--- START ---

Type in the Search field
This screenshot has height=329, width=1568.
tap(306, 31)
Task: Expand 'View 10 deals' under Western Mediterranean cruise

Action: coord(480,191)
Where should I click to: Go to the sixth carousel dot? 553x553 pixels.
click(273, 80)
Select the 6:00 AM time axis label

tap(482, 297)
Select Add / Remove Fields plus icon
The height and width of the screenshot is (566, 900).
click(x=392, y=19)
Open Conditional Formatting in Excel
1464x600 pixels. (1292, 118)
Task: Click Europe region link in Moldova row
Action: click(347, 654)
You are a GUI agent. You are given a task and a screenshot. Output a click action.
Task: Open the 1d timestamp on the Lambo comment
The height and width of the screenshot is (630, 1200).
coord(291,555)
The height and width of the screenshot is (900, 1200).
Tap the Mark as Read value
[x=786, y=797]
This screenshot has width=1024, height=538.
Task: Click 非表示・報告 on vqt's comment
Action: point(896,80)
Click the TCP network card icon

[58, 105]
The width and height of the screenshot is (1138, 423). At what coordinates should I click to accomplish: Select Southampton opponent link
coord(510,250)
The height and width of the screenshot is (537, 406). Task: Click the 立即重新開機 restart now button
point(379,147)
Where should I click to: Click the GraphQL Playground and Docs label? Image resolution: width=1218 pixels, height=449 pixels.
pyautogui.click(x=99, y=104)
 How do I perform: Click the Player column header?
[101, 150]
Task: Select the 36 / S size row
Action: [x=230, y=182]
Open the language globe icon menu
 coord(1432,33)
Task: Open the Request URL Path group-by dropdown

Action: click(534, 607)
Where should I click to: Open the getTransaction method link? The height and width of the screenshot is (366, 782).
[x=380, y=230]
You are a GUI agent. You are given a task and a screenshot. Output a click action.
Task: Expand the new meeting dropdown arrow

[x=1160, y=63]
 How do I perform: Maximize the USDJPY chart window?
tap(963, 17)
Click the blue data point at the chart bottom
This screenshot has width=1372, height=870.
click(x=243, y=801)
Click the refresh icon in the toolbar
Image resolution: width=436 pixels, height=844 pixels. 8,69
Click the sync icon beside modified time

--- END ---

In full and without error, give the listing again.

### Answer to the exercise
Type in the Search field
This screenshot has height=329, width=1568.
tap(306, 31)
Task: Expand 'View 10 deals' under Western Mediterranean cruise

Action: coord(480,191)
Where should I click to: Go to the sixth carousel dot? 553x553 pixels.
click(273, 80)
Select the 6:00 AM time axis label

tap(482, 297)
Select Add / Remove Fields plus icon
The height and width of the screenshot is (566, 900).
click(x=392, y=19)
Open Conditional Formatting in Excel
1464x600 pixels. (1292, 118)
Task: Click Europe region link in Moldova row
Action: click(347, 654)
You are a GUI agent. You are given a task and a screenshot. Output a click action.
Task: Open the 1d timestamp on the Lambo comment
The height and width of the screenshot is (630, 1200).
coord(291,555)
The height and width of the screenshot is (900, 1200).
Tap the Mark as Read value
[x=786, y=797]
This screenshot has width=1024, height=538.
Task: Click 非表示・報告 on vqt's comment
Action: point(896,80)
Click the TCP network card icon

[58, 105]
The width and height of the screenshot is (1138, 423). At what coordinates should I click to accomplish: Select Southampton opponent link
coord(510,250)
The height and width of the screenshot is (537, 406). Task: Click the 立即重新開機 restart now button
point(379,147)
Where should I click to: Click the GraphQL Playground and Docs label? Image resolution: width=1218 pixels, height=449 pixels.
pyautogui.click(x=99, y=104)
 How do I perform: Click the Player column header?
[101, 150]
Task: Select the 36 / S size row
Action: [x=230, y=182]
Open the language globe icon menu
 coord(1432,33)
Task: Open the Request URL Path group-by dropdown

Action: click(534, 607)
Where should I click to: Open the getTransaction method link? The height and width of the screenshot is (366, 782).
[x=380, y=230]
You are a GUI agent. You are given a task and a screenshot. Output a click action.
Task: Expand the new meeting dropdown arrow

[x=1160, y=63]
 How do I perform: Maximize the USDJPY chart window?
tap(963, 17)
Click the blue data point at the chart bottom
This screenshot has width=1372, height=870.
click(x=243, y=801)
Click the refresh icon in the toolbar
Image resolution: width=436 pixels, height=844 pixels. 8,69
Click the sync icon beside modified time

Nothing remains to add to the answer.